Date: 2026-02-26
Pipeline: Two-shot (battery + discovery + judge) — 3 LLM calls per entity
Branch: feat/two-shot
Each entity gets 3 LLM calls:
- Battery — system prompt (~800 tokens) + entity JSON (~500-2000 tokens) → response (~500-1500 tokens)
- Discovery — system prompt (~1000 tokens, includes existing pairs) + entity JSON → response (~500-1500 tokens)
- Judge — system prompt (~400 tokens) + all pairs + source data → response (~200-500 tokens)

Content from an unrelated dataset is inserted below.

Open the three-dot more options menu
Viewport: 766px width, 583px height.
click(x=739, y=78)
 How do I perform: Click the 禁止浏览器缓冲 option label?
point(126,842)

Token estimates are based on our 2-entity-per-domain validation runs (83 total pairs across 10 entities). Actual costs will vary with entity data richness — allocations with long abstracts cost more per entity than affinity groups with thin data.
gpt-4o-mini pricing (as of Feb 2026): $0.15/1M input tokens, $0.60/1M output tokens
| Domain | Entities | Est. Pairs | Input Tokens | Output Tokens | Est. Cost |
|---|---|---|---|---|---|
| Compute Resources | 23 | ~345 | ~230K | ~92K | ~$0.09 |
| Software Discovery | 1,404 | ~19,000 | ~14M | ~5.6M | ~$5.46 |
| Affinity Groups | 55 | ~670 | ~440K | ~165K | ~$0.17 |
| Allocations | 5,440 | ~79,000 | ~54M | ~22M | ~$21.30 |
| NSF Awards | 10,000+ | ~145,000 | ~100M | ~40M | ~$39.00 |
| Total | ~17K | ~244K | ~169M | ~68M | ~$66 |
- Pairs-per-entity estimate: Based on validation runs averaging ~8 pairs/entity for data-rich domains (compute, software, allocations, nsf-awards) and ~5 for thin domains (affinity-groups). Battery produces 4-7, discovery adds 2-5.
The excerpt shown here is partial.